++++ Material for this exercise ++++
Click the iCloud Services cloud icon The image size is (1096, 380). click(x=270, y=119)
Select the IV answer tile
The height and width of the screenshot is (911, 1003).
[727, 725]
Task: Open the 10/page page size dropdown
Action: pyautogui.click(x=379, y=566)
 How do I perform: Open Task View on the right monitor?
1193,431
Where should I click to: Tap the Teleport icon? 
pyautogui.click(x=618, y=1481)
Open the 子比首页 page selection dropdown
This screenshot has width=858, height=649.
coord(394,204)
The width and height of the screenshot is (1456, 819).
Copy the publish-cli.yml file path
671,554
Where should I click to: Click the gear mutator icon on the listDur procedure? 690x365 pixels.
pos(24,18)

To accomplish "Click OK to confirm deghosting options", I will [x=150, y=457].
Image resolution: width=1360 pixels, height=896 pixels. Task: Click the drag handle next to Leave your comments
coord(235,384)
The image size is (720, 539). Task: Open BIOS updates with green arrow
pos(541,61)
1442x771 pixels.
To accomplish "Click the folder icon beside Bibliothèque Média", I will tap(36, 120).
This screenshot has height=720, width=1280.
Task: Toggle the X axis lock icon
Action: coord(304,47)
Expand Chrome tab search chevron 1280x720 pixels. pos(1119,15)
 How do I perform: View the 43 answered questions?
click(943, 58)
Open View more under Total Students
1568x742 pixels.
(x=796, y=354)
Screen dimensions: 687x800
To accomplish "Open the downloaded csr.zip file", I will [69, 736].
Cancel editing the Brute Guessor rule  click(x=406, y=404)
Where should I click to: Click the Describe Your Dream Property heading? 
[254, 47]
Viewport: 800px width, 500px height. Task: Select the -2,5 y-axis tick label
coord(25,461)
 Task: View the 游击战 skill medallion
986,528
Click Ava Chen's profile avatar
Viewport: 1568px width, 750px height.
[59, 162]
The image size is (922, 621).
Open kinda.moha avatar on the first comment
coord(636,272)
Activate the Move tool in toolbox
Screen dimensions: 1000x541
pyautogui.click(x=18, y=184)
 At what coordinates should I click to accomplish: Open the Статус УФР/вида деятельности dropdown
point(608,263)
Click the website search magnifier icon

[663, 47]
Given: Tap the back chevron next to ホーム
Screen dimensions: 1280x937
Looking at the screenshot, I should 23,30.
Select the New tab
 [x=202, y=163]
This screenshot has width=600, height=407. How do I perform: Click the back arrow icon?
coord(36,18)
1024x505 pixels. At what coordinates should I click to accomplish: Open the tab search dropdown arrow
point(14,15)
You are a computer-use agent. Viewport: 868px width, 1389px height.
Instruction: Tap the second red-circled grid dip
++++
> _Written exercise_:
Reproduce the entries from the first line through the line that contains "pyautogui.click(x=18, y=184)", both included, with nothing changed.

> _Final result_:
Click the iCloud Services cloud icon The image size is (1096, 380). click(x=270, y=119)
Select the IV answer tile
The height and width of the screenshot is (911, 1003).
[727, 725]
Task: Open the 10/page page size dropdown
Action: pyautogui.click(x=379, y=566)
 How do I perform: Open Task View on the right monitor?
1193,431
Where should I click to: Tap the Teleport icon? 
pyautogui.click(x=618, y=1481)
Open the 子比首页 page selection dropdown
This screenshot has width=858, height=649.
coord(394,204)
The width and height of the screenshot is (1456, 819).
Copy the publish-cli.yml file path
671,554
Where should I click to: Click the gear mutator icon on the listDur procedure? 690x365 pixels.
pos(24,18)

To accomplish "Click OK to confirm deghosting options", I will [x=150, y=457].
Image resolution: width=1360 pixels, height=896 pixels. Task: Click the drag handle next to Leave your comments
coord(235,384)
The image size is (720, 539). Task: Open BIOS updates with green arrow
pos(541,61)
1442x771 pixels.
To accomplish "Click the folder icon beside Bibliothèque Média", I will tap(36, 120).
This screenshot has height=720, width=1280.
Task: Toggle the X axis lock icon
Action: coord(304,47)
Expand Chrome tab search chevron 1280x720 pixels. pos(1119,15)
 How do I perform: View the 43 answered questions?
click(943, 58)
Open View more under Total Students
1568x742 pixels.
(x=796, y=354)
Screen dimensions: 687x800
To accomplish "Open the downloaded csr.zip file", I will [69, 736].
Cancel editing the Brute Guessor rule  click(x=406, y=404)
Where should I click to: Click the Describe Your Dream Property heading? 
[254, 47]
Viewport: 800px width, 500px height. Task: Select the -2,5 y-axis tick label
coord(25,461)
 Task: View the 游击战 skill medallion
986,528
Click Ava Chen's profile avatar
Viewport: 1568px width, 750px height.
[59, 162]
The image size is (922, 621).
Open kinda.moha avatar on the first comment
coord(636,272)
Activate the Move tool in toolbox
Screen dimensions: 1000x541
pyautogui.click(x=18, y=184)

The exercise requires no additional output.